20110511

Backwards-faded scaffolding laboratory/presentation: end-of-semester poster session

Is everyone ready for today's poster session?

(This is the fourteenth and last Astronomy 210L laboratory at Cuesta College, San Luis Obispo, CA. This course is a one-semester, optional adjunct laboratory to the Astronomy 210 introductory astronomy lecture, taken primarily by students to satisfy their general education science transfer requirement.)

We'll be dividing you and the time today in laboratory into two parts.

During the first session, half of you will be presenting your posters. Nothing formal, just be accessible to answer questions and address comments from the non-presenting students.

If you are not presenting during the first session, you should circulate and look at every poster presented.

You will then fill out a session report, which asks you to critique two posters, and then select and explain the most important and the most confusing aspect from any of these first session posters...

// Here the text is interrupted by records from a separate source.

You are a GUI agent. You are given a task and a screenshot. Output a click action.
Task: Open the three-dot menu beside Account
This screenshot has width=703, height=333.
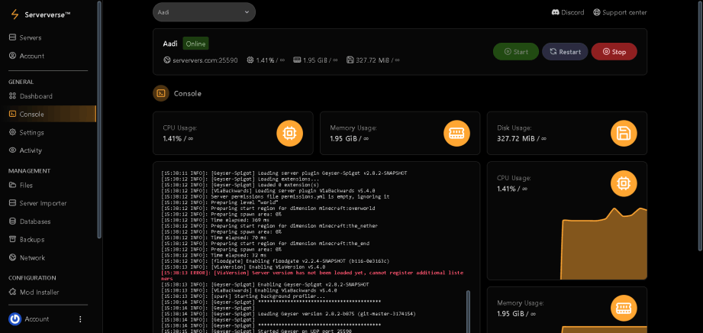[x=80, y=319]
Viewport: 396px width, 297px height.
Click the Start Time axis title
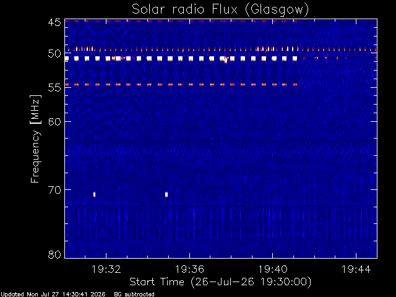click(x=220, y=282)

...as well as a question you asked (and got an answer to) from these presenters. Even if nothing in particular interested or confused you, there should have been something that you at least found somewhat interesting and somewhat confusing.

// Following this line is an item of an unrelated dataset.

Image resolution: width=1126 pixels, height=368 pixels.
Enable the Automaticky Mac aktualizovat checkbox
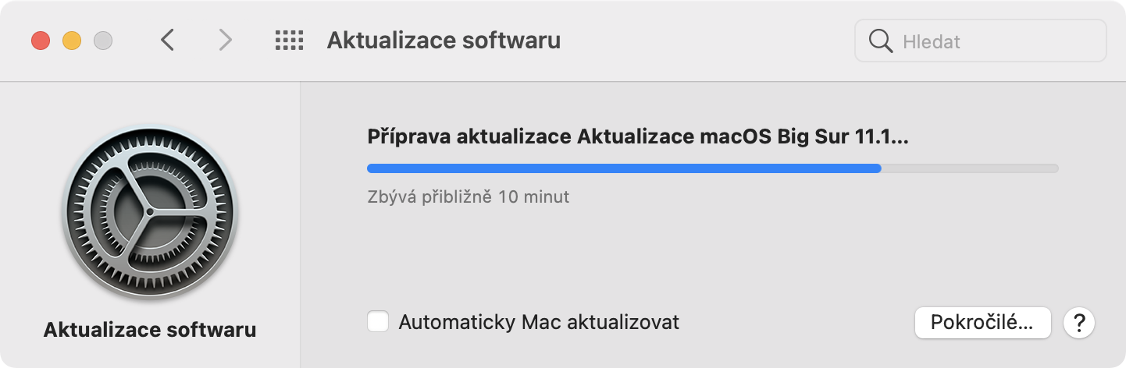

Then for the second session, presenters and non-presenters will switch roles, and the new non-presenters will circulate and fill out their session reports.

EQUIPMENT
     (none)

BIG IDEA
     Attending a research poster session is an opportunity to personally engage colleagues in person about their findings, and to enrich each others' professional knowledge, perspective, and insights.

GOAL
     Students will alternate between presenting their independent research posters, and circulating and assessing others' research posters.

TASKS
1. Sign-up Sheet
  1. If you have brought a completed research poster, sign up for your preference of first-half or second-half presentations. (Your instructor may move people near the bottom of either list to the other session in order to even out the number of presenters in each session.)
  2. Tape your poster up in the space(s) available.
2. First Session
  1. If you are presenting, stand by your poster, and answer questions and make clarifications for other attendees.
  2. If you are observing, circulate among every first-session poster. Be sure to ask questions and make constructive comments to the presenters. After looking at all the first-session posters, complete a session report.
3. Second Session
  1. If you are now observing, circulate among every second-session poster. Be sure to ask questions and make constructive comments to the presenters. After looking at all the second-session posters, complete a session report.
  2. If you are now presenting, stand by your poster, and answer questions and make clarifications for other attendees.
(If you did not bring a poster to present today, you may fill out a session report for the first session, and another report for the second session.)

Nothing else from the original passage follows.